This paper studies continuous symmetry in model-based planning by showing that such MDPs have linear approximations that satisfy steerable kernel constraints. The proposed algorithm follows an MPC style algorithm and is evaluated on a few tasks with continuous symmetries.

优点

  1. The paper is well-motivated and well-written.
  2. The proposed methodology is accompanied with theoretical analysis for giving insight into the use of symmetry in model-based planning.

缺点

1. Experimental setup and the baselines

  • The choice of the baselines is very limited.
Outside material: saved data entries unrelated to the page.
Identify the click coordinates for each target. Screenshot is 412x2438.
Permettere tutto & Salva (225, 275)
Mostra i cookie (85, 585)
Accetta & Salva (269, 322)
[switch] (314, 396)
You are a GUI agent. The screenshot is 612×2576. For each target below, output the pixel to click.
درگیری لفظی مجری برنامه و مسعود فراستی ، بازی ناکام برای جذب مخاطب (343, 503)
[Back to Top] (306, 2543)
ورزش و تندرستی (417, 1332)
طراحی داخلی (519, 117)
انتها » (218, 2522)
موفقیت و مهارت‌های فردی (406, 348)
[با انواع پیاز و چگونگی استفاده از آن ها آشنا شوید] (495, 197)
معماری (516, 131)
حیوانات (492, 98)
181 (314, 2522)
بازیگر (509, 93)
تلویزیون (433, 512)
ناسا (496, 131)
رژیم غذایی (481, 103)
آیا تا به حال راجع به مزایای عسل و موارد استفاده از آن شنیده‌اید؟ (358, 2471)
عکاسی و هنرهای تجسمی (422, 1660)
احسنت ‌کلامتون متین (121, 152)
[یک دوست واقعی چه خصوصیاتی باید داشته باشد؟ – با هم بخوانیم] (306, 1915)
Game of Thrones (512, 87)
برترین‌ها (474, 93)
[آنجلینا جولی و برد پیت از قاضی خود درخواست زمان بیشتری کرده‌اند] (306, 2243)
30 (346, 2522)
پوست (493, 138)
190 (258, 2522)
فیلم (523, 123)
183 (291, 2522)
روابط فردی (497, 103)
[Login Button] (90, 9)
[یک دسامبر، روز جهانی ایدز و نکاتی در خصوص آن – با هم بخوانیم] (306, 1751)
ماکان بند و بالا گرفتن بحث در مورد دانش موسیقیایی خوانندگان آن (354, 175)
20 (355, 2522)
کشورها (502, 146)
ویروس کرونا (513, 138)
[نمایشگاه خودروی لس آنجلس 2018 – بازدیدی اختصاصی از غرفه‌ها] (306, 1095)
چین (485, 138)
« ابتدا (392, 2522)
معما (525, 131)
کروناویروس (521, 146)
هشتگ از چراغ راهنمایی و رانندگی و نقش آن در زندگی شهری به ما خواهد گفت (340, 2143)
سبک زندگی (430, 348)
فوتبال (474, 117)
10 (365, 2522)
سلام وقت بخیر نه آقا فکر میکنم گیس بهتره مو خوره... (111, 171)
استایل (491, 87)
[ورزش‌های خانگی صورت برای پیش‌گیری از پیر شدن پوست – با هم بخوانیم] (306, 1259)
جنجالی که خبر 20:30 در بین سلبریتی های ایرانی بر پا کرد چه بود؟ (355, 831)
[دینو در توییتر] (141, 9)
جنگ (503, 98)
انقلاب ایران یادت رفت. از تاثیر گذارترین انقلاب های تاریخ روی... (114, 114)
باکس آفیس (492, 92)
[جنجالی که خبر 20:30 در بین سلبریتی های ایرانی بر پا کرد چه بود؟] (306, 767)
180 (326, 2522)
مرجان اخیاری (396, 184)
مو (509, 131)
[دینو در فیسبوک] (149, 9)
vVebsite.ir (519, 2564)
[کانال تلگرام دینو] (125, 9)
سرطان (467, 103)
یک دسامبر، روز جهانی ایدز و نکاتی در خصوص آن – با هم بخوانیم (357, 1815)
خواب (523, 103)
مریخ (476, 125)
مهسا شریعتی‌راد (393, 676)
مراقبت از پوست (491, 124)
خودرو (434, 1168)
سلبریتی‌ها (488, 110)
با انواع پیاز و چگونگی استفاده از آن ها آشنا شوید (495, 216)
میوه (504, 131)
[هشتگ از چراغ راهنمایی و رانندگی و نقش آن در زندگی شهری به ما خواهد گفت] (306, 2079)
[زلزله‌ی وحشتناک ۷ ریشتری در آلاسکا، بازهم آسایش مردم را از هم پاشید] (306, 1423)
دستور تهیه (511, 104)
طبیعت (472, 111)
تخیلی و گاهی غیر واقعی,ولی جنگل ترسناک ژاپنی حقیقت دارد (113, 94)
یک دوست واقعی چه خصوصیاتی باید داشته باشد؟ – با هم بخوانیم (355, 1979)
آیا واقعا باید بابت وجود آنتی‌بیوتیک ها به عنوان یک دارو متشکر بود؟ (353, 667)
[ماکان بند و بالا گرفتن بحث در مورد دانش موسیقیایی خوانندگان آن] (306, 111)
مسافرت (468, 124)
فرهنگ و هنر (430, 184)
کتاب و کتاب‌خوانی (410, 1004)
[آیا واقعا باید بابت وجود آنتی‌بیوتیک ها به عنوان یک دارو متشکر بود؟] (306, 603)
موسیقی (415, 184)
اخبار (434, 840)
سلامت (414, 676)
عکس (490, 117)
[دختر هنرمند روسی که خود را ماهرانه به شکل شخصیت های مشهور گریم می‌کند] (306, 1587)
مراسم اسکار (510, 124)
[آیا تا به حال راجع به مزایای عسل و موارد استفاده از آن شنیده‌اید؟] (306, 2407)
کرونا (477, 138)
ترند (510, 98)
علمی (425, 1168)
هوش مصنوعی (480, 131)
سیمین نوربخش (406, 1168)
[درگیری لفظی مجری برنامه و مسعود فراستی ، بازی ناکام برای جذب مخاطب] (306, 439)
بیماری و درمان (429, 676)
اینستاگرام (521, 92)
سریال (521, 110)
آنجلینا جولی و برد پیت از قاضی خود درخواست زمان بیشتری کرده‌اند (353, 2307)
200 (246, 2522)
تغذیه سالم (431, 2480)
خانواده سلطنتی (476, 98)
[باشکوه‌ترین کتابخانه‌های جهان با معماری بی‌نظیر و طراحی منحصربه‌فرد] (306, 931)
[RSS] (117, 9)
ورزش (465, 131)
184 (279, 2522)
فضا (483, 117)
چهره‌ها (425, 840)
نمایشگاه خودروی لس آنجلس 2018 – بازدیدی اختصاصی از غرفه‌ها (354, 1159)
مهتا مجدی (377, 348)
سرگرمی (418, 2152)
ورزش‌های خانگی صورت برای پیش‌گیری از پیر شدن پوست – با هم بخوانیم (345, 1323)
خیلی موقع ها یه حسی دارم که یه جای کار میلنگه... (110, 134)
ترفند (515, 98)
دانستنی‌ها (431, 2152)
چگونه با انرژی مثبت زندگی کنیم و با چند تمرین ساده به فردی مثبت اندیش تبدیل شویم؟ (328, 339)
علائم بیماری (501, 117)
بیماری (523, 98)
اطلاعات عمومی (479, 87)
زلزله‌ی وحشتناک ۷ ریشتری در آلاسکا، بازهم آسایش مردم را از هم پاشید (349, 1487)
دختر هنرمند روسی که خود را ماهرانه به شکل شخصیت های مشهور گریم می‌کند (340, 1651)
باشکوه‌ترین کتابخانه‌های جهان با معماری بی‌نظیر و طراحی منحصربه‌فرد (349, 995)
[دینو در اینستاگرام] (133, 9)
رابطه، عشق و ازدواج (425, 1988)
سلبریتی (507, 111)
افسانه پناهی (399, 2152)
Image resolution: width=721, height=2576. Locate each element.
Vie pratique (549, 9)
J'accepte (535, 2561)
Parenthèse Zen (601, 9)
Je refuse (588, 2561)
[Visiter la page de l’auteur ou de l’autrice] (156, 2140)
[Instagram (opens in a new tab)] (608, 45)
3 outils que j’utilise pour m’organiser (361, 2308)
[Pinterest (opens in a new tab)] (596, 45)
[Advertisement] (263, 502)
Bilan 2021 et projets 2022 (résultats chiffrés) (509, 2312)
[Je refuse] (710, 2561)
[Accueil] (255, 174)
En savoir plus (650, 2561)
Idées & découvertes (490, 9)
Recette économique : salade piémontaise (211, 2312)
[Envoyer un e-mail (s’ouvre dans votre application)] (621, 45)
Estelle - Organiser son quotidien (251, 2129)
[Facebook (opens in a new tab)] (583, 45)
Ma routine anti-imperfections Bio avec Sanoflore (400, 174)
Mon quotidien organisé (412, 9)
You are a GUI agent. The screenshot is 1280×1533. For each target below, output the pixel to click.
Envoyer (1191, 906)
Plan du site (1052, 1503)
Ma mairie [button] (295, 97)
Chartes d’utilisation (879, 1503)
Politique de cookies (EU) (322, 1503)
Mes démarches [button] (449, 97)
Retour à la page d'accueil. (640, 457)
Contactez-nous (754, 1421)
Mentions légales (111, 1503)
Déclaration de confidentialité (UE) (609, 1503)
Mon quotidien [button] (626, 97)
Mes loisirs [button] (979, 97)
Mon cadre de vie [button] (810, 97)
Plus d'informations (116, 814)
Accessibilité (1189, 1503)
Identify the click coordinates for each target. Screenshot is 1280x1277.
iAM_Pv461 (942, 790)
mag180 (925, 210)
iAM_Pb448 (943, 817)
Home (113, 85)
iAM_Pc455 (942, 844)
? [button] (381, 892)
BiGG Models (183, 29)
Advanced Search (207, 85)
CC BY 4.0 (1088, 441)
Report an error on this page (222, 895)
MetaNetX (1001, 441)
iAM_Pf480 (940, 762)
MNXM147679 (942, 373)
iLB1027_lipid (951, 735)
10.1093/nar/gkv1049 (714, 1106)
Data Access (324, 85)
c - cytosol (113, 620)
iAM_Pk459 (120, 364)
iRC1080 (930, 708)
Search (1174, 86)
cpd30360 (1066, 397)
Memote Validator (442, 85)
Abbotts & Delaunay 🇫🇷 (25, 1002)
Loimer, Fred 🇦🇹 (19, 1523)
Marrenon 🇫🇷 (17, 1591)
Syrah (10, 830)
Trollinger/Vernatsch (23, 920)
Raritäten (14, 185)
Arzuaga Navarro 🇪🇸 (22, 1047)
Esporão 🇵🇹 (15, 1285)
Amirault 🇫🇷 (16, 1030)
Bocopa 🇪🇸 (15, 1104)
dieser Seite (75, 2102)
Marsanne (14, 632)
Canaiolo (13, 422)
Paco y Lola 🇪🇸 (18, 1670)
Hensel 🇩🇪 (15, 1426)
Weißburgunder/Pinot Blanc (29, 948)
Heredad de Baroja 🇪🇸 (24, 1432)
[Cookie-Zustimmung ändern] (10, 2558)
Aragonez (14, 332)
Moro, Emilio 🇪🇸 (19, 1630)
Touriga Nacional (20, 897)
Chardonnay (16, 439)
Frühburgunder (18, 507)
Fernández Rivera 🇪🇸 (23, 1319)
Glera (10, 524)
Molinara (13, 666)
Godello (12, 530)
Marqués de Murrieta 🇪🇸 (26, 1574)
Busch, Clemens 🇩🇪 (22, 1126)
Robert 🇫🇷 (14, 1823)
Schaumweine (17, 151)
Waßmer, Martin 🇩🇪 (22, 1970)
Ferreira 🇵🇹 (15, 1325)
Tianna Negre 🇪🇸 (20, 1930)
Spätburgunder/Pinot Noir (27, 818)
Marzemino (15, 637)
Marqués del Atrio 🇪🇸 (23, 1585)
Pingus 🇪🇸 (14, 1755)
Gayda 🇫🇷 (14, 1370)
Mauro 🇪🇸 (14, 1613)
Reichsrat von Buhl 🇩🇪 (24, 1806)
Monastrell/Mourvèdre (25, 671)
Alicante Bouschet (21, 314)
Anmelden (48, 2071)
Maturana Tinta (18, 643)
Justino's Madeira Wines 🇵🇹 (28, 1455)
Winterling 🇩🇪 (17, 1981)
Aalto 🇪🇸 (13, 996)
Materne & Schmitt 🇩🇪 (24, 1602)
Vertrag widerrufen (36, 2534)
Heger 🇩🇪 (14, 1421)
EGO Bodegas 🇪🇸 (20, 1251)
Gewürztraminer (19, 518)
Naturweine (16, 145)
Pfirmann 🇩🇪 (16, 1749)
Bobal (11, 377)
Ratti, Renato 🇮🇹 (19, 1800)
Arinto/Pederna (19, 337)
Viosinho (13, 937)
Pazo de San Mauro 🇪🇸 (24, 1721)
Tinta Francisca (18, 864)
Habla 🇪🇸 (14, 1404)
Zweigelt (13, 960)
The proposed algorithm is only compared against a non-equivariant TD-MPC. I would consider the other baselines as ablation studies of the proposed algorithm with different subgroups (D8D_8, D4D_4, C8C_8). To better evaluate the performance of the algorithm, I suggest the authors use at least one other baseline from the literature on symmetry in continuous control RL, such as [1], and at least another baseline from model-based RL, such as Dreamer [2].

  • The proposed algorithm is evaluated on only four environments, two of which (2D point mass and 3D point mass) are toy problems. In fact, the 2D point mass is mainly used for debugging purposes and is rarely reported in a scientific paper due to its simplicity. I suggest the authors incorporate more experiments either from the robotics literature or works on continuous symmetry in RL, such as [3].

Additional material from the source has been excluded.